> **SÉRIE D'EXERCICES**
1 – Recopiez, dans l'article sur le chemin Roxham, le passage qui va de « Le Parti québécois » jusqu'à « pas été adoptée. ».
2 – D'après l'article sur le chemin Roxham, quel parti a déposé jeudi au Salon bleu une motion réclamant la fermeture du chemin ?

> **EXTRAIT DE PAGE**
********

(Québec) La ministre de l’Immigration, Christine Fréchette, a affirmé jeudi que de fermer le chemin Roxham, d’où arrivent les demandeurs d’asile qui traversent la frontière des États-Unis vers le Canada, en Montérégie, serait « dangereux ». C’est pourtant ce que réclame François Legault depuis un bon moment. « Je veux mettre quelque chose au clair : Roxham, il faut que ça ferme », s’est finalement rétractée Mme Fréchette.

Le Parti québécois (PQ) a déposé jeudi au Salon bleu une motion qui réclame au gouvernement fédéral « de fermer le chemin Roxham dans les plus brefs délais et de faire en sorte que l’accueil à un poste frontalier officiel soit à l’avenir l’unique processus régulier d’accueil des demandeurs d’asile ». Le parti de Paul St-Pierre Plamondon demande à Québec d’encercler « une date butoir », à défaut de quoi « le gouvernement québécois interviendra lui-même pour assurer la fermeture du chemin ». La motion n’a pas été adoptée.

En matinée, Mme Fréchette a écarté d’un revers de main la demande des péquistes, alors que le premier ministre réclame lui-même la fermeture du chemin Roxham. Selon la ministre de l’Immigration, « le chemin Roxham, s’il est fermé, il va simplement s’en recréer un autre quelques kilomètres plus loin. Ça ne règle absolument rien que de proposer de [le] fermer ».

« Ça serait dangereux, effectivement, parce que ça [ferait] en sorte de passer à travers des chemins qui ne sont pas balisés, comme l’est maintenant le chemin Roxham. Donc, ça rend la traversée encore plus périlleuse pour des demandeurs d’asile. Donc, pour nous, c’est important de renégocier l’entente [sur les tiers pays sûrs] », a-t-elle ajouté.

Après la période de questions, Christine Fréchette est brièvement revenue devant la presse parlementaire pour s’expliquer. Elle a alors contredit ce qu’elle avait affirmé quelques heures plus tôt.

« Roxham, il faut que ça ferme. Je l’ai dit la semaine dernière : Roxham, basta ! On en a assez de ce flot incessant de demandeurs d’asile qui rentrent de manière irrégulière. Maintenant, la gestion de la frontière canado-américaine, elle est sous la responsabilité du gouvernement canadien. C’est à lui de décider de quelle manière on va en venir à cet objectif de fermeture de Roxham », a-t-elle dit.

********

> **EXTRAIT DE DONNÉES**
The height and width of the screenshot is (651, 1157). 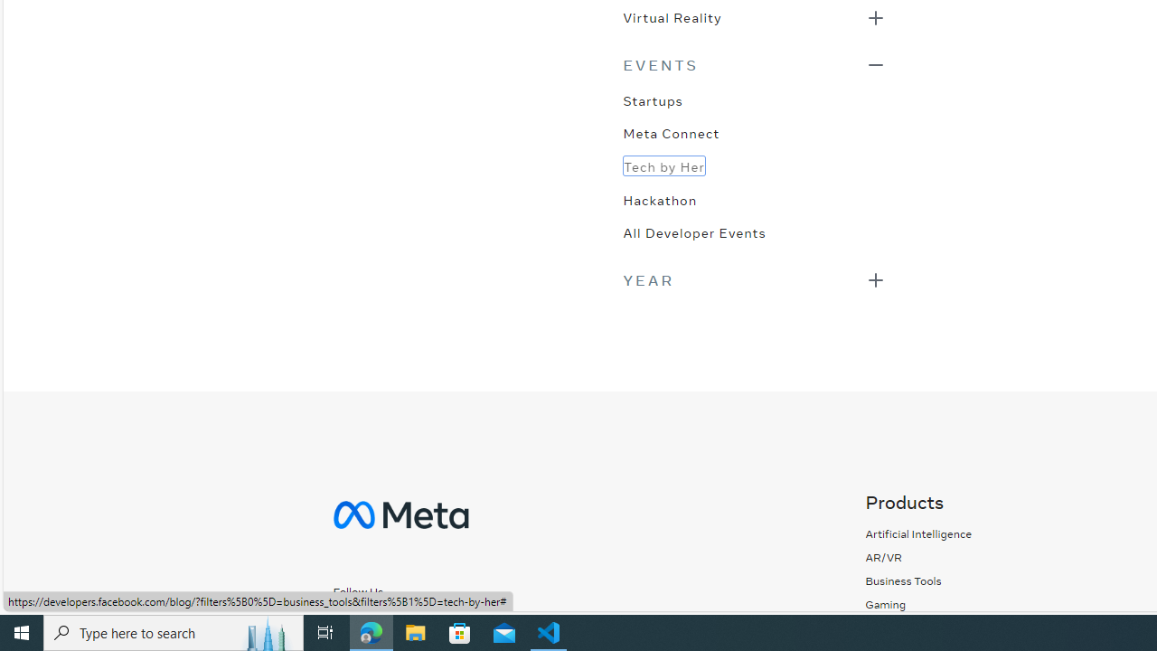 I want to click on 'Hackathon', so click(x=659, y=198).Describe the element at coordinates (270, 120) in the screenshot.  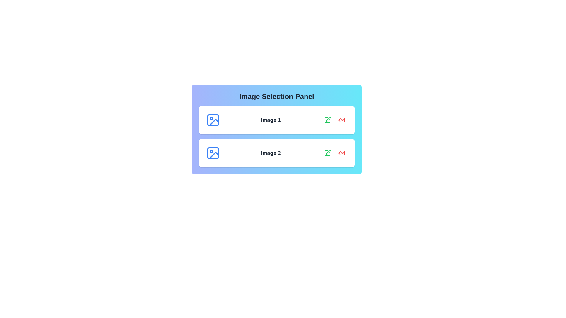
I see `the text label reading 'Image 1', which is displayed in bold and slightly larger font size in dark gray color on a white background card` at that location.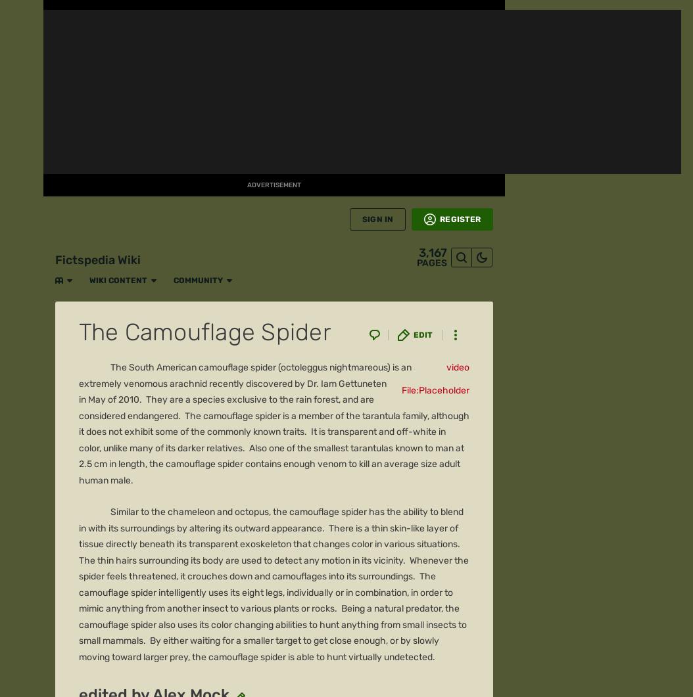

********

> **RÉPONSES AUX EXERCICES**
1 –
Le Parti québécois (PQ) a déposé jeudi au Salon bleu une motion qui réclame au gouvernement fédéral « de fermer le chemin Roxham dans les plus brefs délais et de faire en sorte que l’accueil à un poste frontalier officiel soit à l’avenir l’unique processus régulier d’accueil des demandeurs d’asile ». Le parti de Paul St-Pierre Plamondon demande à Québec d’encercler « une date butoir », à défaut de quoi « le gouvernement québécois interviendra lui-même pour assurer la fermeture du chemin ». La motion n’a pas été adoptée.

2 – Le Parti québécois (PQ).